━━━ Record extracts ━━━

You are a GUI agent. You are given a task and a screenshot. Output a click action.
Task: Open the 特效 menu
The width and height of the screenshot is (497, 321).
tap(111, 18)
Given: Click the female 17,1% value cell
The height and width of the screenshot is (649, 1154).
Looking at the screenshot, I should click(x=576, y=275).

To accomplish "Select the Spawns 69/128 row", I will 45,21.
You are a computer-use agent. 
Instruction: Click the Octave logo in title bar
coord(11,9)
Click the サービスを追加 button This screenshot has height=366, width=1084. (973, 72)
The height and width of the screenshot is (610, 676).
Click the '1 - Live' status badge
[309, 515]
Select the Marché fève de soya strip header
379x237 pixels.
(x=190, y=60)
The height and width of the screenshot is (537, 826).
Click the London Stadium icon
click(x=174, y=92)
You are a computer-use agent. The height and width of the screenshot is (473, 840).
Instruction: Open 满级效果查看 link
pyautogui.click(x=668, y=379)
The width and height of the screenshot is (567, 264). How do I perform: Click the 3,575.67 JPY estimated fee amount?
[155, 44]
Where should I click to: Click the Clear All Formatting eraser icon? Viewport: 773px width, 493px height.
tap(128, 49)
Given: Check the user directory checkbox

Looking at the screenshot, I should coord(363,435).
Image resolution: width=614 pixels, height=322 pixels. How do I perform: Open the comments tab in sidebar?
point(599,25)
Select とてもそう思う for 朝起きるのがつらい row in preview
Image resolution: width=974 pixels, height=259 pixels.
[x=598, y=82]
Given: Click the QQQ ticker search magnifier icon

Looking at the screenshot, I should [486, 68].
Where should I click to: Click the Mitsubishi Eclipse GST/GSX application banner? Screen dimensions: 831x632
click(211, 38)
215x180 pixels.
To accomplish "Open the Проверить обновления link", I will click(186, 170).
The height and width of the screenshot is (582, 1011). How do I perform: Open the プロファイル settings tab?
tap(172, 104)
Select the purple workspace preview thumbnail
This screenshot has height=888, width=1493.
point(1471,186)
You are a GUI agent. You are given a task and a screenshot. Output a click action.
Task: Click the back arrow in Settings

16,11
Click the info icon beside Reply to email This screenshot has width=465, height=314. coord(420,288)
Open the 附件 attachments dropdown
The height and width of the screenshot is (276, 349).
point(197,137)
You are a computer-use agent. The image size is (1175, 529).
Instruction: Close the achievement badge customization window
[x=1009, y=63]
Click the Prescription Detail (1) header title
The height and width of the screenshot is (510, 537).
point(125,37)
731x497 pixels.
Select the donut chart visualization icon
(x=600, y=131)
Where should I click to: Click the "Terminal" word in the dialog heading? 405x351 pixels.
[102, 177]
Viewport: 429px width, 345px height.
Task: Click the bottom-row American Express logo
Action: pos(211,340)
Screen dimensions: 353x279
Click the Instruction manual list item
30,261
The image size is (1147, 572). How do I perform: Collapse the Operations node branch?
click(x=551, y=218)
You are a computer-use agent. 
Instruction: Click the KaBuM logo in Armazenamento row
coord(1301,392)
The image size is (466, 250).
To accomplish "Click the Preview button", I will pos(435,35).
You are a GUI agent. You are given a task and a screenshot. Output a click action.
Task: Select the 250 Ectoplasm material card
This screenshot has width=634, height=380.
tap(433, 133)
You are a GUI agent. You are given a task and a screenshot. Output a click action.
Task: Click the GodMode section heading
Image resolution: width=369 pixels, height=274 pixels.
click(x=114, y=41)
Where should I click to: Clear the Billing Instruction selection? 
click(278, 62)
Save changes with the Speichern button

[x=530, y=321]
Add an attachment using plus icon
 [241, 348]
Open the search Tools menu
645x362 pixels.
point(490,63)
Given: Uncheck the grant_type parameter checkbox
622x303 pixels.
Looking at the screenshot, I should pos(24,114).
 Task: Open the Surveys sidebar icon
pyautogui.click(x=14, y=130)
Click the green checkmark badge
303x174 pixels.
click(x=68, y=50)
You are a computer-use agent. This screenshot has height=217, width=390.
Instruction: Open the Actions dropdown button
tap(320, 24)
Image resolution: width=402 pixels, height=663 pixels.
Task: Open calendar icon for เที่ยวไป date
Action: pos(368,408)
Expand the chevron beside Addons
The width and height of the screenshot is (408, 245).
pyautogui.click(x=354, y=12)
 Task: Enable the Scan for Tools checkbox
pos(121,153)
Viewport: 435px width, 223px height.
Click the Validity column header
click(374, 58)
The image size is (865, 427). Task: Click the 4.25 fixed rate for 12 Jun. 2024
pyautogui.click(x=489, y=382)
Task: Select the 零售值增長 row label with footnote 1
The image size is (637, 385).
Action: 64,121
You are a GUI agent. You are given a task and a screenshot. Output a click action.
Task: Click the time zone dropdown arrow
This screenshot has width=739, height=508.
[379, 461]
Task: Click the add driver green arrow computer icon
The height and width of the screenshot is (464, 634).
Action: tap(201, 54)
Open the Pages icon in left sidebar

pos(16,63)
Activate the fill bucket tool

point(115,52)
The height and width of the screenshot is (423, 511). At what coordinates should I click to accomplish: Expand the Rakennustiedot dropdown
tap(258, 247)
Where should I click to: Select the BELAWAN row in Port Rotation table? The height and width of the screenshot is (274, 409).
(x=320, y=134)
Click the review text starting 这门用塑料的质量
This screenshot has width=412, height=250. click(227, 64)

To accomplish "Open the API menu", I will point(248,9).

━━━

**Work required**
Give back the data above word for word.

**Answer to the problem**
You are a GUI agent. You are given a task and a screenshot. Output a click action.
Task: Open the 特效 menu
The width and height of the screenshot is (497, 321).
tap(111, 18)
Given: Click the female 17,1% value cell
The height and width of the screenshot is (649, 1154).
Looking at the screenshot, I should click(x=576, y=275).

To accomplish "Select the Spawns 69/128 row", I will 45,21.
You are a computer-use agent. 
Instruction: Click the Octave logo in title bar
coord(11,9)
Click the サービスを追加 button This screenshot has height=366, width=1084. (973, 72)
The height and width of the screenshot is (610, 676).
Click the '1 - Live' status badge
[309, 515]
Select the Marché fève de soya strip header
379x237 pixels.
(x=190, y=60)
The height and width of the screenshot is (537, 826).
Click the London Stadium icon
click(x=174, y=92)
You are a computer-use agent. The height and width of the screenshot is (473, 840).
Instruction: Open 满级效果查看 link
pyautogui.click(x=668, y=379)
The width and height of the screenshot is (567, 264). How do I perform: Click the 3,575.67 JPY estimated fee amount?
[155, 44]
Where should I click to: Click the Clear All Formatting eraser icon? Viewport: 773px width, 493px height.
tap(128, 49)
Given: Check the user directory checkbox

Looking at the screenshot, I should coord(363,435).
Image resolution: width=614 pixels, height=322 pixels. How do I perform: Open the comments tab in sidebar?
point(599,25)
Select とてもそう思う for 朝起きるのがつらい row in preview
Image resolution: width=974 pixels, height=259 pixels.
[x=598, y=82]
Given: Click the QQQ ticker search magnifier icon

Looking at the screenshot, I should [486, 68].
Where should I click to: Click the Mitsubishi Eclipse GST/GSX application banner? Screen dimensions: 831x632
click(211, 38)
215x180 pixels.
To accomplish "Open the Проверить обновления link", I will click(186, 170).
The height and width of the screenshot is (582, 1011). How do I perform: Open the プロファイル settings tab?
tap(172, 104)
Select the purple workspace preview thumbnail
This screenshot has height=888, width=1493.
point(1471,186)
You are a GUI agent. You are given a task and a screenshot. Output a click action.
Task: Click the back arrow in Settings

16,11
Click the info icon beside Reply to email This screenshot has width=465, height=314. coord(420,288)
Open the 附件 attachments dropdown
The height and width of the screenshot is (276, 349).
point(197,137)
You are a computer-use agent. The image size is (1175, 529).
Instruction: Close the achievement badge customization window
[x=1009, y=63]
Click the Prescription Detail (1) header title
The height and width of the screenshot is (510, 537).
point(125,37)
731x497 pixels.
Select the donut chart visualization icon
(x=600, y=131)
Where should I click to: Click the "Terminal" word in the dialog heading? 405x351 pixels.
[102, 177]
Viewport: 429px width, 345px height.
Task: Click the bottom-row American Express logo
Action: pos(211,340)
Screen dimensions: 353x279
Click the Instruction manual list item
30,261
The image size is (1147, 572). How do I perform: Collapse the Operations node branch?
click(x=551, y=218)
You are a computer-use agent. 
Instruction: Click the KaBuM logo in Armazenamento row
coord(1301,392)
The image size is (466, 250).
To accomplish "Click the Preview button", I will pos(435,35).
You are a GUI agent. You are given a task and a screenshot. Output a click action.
Task: Select the 250 Ectoplasm material card
This screenshot has width=634, height=380.
tap(433, 133)
You are a GUI agent. You are given a task and a screenshot. Output a click action.
Task: Click the GodMode section heading
Image resolution: width=369 pixels, height=274 pixels.
click(x=114, y=41)
Where should I click to: Clear the Billing Instruction selection? 
click(278, 62)
Save changes with the Speichern button

[x=530, y=321]
Add an attachment using plus icon
 [241, 348]
Open the search Tools menu
645x362 pixels.
point(490,63)
Given: Uncheck the grant_type parameter checkbox
622x303 pixels.
Looking at the screenshot, I should pos(24,114).
 Task: Open the Surveys sidebar icon
pyautogui.click(x=14, y=130)
Click the green checkmark badge
303x174 pixels.
click(x=68, y=50)
You are a computer-use agent. This screenshot has height=217, width=390.
Instruction: Open the Actions dropdown button
tap(320, 24)
Image resolution: width=402 pixels, height=663 pixels.
Task: Open calendar icon for เที่ยวไป date
Action: pos(368,408)
Expand the chevron beside Addons
The width and height of the screenshot is (408, 245).
pyautogui.click(x=354, y=12)
 Task: Enable the Scan for Tools checkbox
pos(121,153)
Viewport: 435px width, 223px height.
Click the Validity column header
click(374, 58)
The image size is (865, 427). Task: Click the 4.25 fixed rate for 12 Jun. 2024
pyautogui.click(x=489, y=382)
Task: Select the 零售值增長 row label with footnote 1
The image size is (637, 385).
Action: 64,121
You are a GUI agent. You are given a task and a screenshot. Output a click action.
Task: Click the time zone dropdown arrow
This screenshot has width=739, height=508.
[379, 461]
Task: Click the add driver green arrow computer icon
The height and width of the screenshot is (464, 634).
Action: tap(201, 54)
Open the Pages icon in left sidebar

pos(16,63)
Activate the fill bucket tool

point(115,52)
The height and width of the screenshot is (423, 511). At what coordinates should I click to accomplish: Expand the Rakennustiedot dropdown
tap(258, 247)
Where should I click to: Select the BELAWAN row in Port Rotation table? The height and width of the screenshot is (274, 409).
(x=320, y=134)
Click the review text starting 这门用塑料的质量
This screenshot has width=412, height=250. click(227, 64)

To accomplish "Open the API menu", I will point(248,9).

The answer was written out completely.